I did not know then that an alcoholic, or incipient alcoholic, will find a drink anywhere—if he hurts enough. I did not know then that a “geographical cure” is doomed to failure, that an alcoholic needs a new heart, a new spiritual outlook, not a new environment.

I began my alcoholic odyssey as a newsman and ended it as a clergyman. In the sodden interim, I managed to write my senior seminary thesis in a ginmill, escape for a time to an alcoholic’s paradise abroad, be hospitalized twice—and yet remain the object of concern of the Hound of Heaven.

God’s grace has been particularly evident in the fact that, unlike a lot of other alcoholics, I was able to keep my family intact—thanks to the never-failing support of a praying wife. Had I lost my family, I am sure I would not be writing this article, much less be preaching with all my heart the unsearchable riches of His grace. Can human nature be redeemed? You bet it can!
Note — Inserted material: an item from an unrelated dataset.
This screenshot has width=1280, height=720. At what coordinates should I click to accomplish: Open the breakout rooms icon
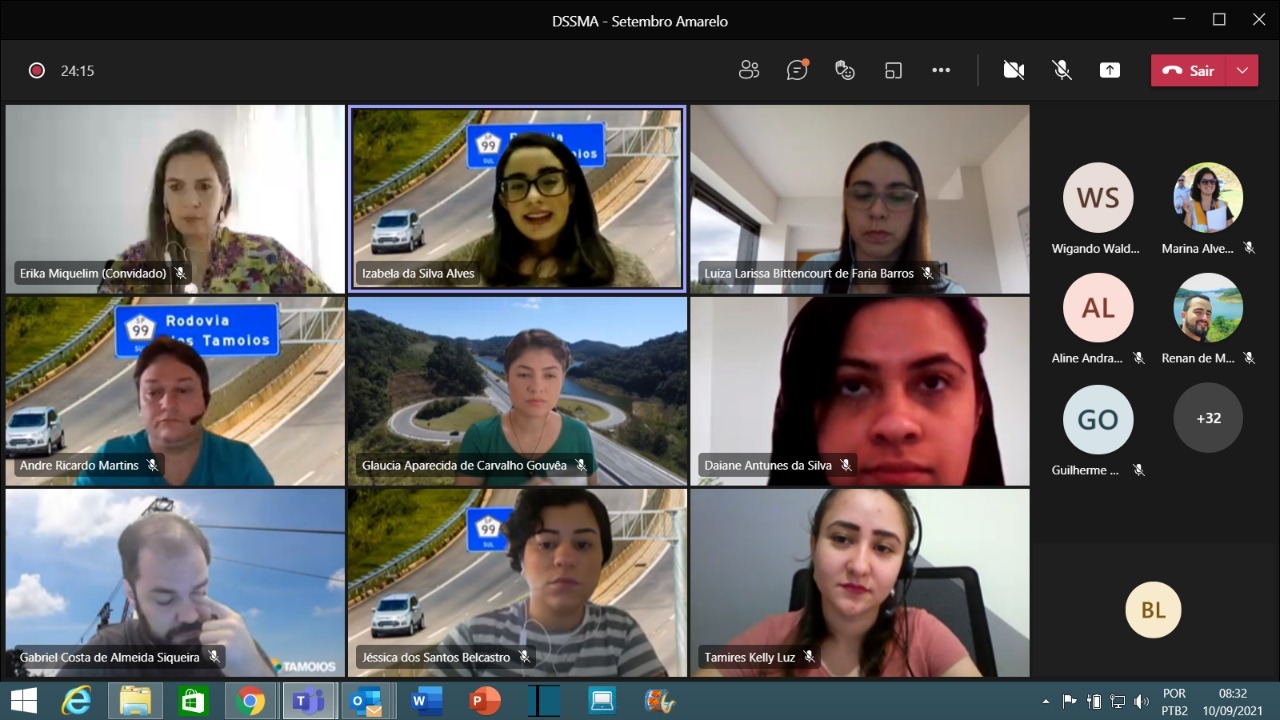click(x=893, y=70)
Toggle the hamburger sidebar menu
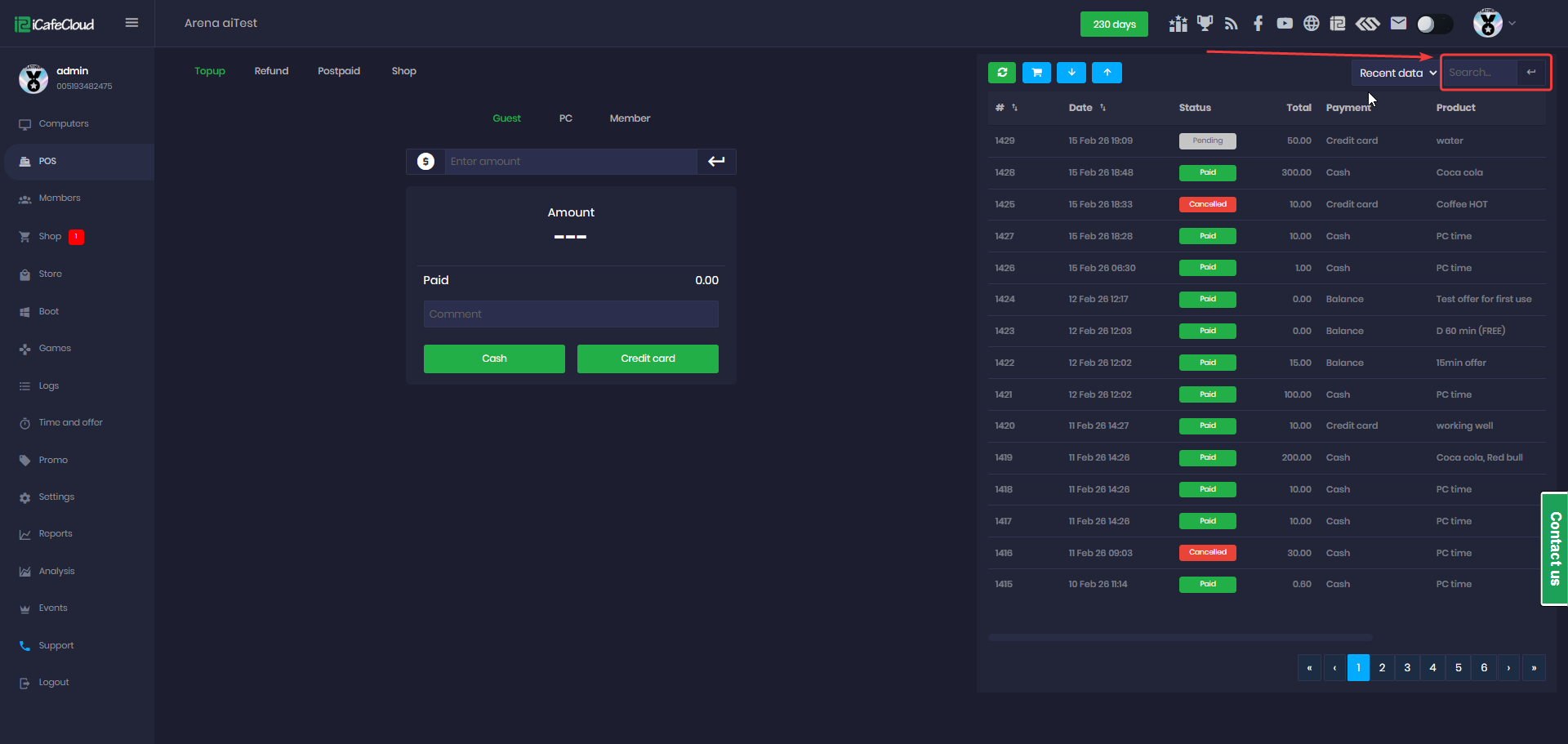Image resolution: width=1568 pixels, height=744 pixels. point(131,23)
I stand in my own pulpit as Exhibit A!

While my faith in Jesus Christ has never been stronger, my hope that the institutional church will help to reclaim the suffering alcoholic is much more limited. I used to blame my alcoholism on the narrow fundamentalism of my youth. No longer. I discovered that my liberal colleagues would offer me a drink to prove their own “liberation.” They would use and abuse the alcoholic with an abandonment unknown in warmly evangelical circles. The sad truth is that nobody likes a drunk.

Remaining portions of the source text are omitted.